*** Begin section ***

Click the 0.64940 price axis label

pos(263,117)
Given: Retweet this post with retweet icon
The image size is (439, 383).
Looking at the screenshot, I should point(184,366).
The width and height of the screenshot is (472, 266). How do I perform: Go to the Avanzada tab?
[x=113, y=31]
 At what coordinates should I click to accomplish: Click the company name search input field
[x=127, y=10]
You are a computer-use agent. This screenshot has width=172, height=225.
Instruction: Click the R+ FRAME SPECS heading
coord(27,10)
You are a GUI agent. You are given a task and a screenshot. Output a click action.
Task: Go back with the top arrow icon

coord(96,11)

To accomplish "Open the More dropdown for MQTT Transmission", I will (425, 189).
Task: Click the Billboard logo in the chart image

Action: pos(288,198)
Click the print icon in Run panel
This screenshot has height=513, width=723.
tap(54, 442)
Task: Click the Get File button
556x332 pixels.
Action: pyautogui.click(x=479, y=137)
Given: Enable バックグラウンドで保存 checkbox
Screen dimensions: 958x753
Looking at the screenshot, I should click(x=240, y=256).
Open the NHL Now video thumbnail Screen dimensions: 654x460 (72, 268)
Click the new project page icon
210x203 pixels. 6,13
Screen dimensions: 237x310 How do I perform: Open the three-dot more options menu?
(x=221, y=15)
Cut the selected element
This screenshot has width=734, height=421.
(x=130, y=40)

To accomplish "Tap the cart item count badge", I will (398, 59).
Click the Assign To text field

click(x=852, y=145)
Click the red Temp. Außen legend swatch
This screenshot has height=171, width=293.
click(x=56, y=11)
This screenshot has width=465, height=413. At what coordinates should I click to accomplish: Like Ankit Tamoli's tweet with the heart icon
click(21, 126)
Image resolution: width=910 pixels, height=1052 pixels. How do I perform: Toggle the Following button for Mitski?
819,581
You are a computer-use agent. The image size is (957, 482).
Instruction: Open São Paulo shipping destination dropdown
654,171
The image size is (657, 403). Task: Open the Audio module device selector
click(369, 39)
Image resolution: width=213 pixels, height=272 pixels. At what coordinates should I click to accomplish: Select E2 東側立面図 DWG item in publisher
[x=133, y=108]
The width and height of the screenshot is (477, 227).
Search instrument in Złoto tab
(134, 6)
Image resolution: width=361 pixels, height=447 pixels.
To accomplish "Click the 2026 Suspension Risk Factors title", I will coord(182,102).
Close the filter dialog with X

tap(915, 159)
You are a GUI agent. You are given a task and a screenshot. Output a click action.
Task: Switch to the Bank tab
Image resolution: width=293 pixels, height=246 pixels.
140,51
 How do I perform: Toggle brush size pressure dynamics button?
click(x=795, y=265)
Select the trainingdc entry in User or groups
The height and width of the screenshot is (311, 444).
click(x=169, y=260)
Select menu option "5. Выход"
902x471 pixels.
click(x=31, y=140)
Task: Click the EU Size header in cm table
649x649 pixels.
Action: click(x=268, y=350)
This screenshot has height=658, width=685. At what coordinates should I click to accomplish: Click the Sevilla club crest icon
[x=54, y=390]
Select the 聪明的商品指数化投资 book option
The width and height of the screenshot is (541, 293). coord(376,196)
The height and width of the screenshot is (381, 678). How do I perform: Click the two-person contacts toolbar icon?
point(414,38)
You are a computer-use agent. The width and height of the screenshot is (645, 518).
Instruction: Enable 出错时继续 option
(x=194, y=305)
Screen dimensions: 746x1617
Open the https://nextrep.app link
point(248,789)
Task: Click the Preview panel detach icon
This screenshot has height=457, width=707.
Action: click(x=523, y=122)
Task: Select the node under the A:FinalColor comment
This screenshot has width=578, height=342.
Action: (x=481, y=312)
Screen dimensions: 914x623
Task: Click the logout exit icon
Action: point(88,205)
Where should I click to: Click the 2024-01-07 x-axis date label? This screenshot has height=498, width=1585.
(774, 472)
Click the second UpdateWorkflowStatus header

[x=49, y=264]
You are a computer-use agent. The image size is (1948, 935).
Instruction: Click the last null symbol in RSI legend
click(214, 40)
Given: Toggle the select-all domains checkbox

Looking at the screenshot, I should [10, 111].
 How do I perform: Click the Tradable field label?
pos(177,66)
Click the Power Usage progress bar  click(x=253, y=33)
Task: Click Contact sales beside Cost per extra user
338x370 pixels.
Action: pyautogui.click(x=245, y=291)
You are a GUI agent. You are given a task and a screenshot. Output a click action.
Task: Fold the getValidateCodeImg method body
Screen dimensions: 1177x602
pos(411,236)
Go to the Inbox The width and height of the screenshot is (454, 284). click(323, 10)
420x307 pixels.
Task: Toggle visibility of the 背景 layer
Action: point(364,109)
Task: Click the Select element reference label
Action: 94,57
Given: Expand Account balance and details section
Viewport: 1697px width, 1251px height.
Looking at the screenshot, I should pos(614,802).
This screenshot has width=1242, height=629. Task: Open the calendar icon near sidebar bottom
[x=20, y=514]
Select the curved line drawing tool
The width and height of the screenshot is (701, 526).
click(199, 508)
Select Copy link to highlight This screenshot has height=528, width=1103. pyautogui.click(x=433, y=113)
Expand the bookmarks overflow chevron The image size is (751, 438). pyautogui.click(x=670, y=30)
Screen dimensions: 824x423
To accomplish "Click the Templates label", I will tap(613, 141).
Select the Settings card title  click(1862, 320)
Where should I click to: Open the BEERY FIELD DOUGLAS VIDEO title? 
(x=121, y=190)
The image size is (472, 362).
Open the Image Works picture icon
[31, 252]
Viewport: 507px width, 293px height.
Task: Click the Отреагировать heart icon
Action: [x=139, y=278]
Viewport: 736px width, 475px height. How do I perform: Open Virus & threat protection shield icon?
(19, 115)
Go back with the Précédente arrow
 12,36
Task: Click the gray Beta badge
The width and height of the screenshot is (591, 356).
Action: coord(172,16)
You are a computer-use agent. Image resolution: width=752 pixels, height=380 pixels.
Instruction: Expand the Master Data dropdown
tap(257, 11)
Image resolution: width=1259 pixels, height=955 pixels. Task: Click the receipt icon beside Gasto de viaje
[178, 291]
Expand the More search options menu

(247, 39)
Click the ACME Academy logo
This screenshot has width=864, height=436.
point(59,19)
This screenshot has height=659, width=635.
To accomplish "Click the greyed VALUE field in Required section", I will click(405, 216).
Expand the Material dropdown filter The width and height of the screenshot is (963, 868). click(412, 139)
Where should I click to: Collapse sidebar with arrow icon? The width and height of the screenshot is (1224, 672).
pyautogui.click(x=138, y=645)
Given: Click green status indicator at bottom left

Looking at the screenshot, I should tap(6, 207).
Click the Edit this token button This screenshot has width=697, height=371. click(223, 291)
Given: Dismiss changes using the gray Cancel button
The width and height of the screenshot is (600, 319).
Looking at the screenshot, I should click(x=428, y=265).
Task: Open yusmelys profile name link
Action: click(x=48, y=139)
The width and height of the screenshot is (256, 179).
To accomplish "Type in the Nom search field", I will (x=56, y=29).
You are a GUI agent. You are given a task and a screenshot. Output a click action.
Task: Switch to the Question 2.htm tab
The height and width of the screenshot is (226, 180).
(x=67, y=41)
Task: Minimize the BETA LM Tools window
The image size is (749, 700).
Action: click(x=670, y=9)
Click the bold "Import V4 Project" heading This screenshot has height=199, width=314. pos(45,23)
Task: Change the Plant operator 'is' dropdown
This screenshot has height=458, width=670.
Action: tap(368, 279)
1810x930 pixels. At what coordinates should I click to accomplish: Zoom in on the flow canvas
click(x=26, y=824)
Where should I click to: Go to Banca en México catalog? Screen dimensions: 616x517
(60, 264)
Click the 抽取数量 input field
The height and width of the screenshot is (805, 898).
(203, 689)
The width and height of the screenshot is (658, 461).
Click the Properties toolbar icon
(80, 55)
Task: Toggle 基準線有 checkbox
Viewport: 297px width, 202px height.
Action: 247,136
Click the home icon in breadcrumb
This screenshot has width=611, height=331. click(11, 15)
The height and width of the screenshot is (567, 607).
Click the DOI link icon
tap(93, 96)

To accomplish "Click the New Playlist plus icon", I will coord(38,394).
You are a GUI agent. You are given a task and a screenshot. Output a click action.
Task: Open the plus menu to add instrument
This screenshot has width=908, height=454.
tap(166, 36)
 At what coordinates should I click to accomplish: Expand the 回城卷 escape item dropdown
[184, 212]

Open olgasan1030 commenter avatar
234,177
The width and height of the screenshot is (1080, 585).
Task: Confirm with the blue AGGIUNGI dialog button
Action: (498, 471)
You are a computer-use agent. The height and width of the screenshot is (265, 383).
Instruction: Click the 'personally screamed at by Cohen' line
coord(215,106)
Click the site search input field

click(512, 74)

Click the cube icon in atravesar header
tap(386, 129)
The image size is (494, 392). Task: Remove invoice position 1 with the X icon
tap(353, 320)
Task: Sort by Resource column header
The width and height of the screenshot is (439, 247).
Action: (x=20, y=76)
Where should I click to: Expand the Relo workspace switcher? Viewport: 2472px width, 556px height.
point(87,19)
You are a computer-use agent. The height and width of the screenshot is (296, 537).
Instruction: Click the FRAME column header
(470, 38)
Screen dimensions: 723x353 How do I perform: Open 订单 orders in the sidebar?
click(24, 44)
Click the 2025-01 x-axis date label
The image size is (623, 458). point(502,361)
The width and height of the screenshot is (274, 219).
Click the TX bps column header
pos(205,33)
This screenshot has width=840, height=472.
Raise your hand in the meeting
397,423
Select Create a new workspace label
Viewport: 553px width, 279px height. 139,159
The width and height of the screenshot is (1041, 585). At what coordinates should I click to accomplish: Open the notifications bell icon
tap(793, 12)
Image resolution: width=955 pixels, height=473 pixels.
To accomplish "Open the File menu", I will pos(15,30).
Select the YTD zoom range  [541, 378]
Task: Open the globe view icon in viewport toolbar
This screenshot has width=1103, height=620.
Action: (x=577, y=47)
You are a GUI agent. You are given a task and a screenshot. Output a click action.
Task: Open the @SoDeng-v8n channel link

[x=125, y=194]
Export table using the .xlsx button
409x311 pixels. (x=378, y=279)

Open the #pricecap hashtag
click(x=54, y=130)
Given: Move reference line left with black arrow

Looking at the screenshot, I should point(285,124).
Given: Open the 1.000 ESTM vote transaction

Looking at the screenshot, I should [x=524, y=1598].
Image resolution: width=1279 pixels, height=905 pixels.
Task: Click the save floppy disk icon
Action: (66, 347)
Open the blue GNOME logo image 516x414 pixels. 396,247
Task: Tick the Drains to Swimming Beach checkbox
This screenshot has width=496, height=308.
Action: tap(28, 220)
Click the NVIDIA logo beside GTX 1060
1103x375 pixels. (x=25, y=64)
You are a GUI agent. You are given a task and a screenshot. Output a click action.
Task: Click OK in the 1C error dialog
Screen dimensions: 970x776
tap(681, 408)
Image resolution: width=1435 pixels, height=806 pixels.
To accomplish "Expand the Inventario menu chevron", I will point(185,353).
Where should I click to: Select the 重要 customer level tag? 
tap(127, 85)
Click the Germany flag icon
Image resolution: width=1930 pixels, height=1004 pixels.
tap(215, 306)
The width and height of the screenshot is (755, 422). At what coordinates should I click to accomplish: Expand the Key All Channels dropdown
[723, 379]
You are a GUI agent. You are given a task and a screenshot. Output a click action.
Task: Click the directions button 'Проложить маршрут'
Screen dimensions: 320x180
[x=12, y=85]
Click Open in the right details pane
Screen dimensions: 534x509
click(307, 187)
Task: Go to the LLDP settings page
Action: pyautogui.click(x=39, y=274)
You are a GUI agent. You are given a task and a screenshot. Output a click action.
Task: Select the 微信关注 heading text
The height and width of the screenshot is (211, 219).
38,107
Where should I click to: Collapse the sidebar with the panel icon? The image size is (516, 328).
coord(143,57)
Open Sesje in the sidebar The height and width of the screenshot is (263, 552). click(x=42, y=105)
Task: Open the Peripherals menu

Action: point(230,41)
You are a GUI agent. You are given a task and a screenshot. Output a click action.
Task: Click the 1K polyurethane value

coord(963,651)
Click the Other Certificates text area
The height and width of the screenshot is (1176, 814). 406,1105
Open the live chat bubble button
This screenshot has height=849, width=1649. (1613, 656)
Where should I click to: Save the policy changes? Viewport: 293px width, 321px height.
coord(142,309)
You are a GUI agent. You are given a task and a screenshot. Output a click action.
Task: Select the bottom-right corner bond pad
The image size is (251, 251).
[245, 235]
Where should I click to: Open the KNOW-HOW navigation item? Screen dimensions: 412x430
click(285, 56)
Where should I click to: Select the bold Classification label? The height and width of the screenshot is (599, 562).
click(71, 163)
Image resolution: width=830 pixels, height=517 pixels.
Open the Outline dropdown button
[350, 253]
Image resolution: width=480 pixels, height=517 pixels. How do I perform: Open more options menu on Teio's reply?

*** End section ***

- **Task to complete**
Looking at the data above, show all lines where the word "plus" occurs.

- **Result of this exercise**
To accomplish "Click the New Playlist plus icon", I will coord(38,394).
Task: Open the plus menu to add instrument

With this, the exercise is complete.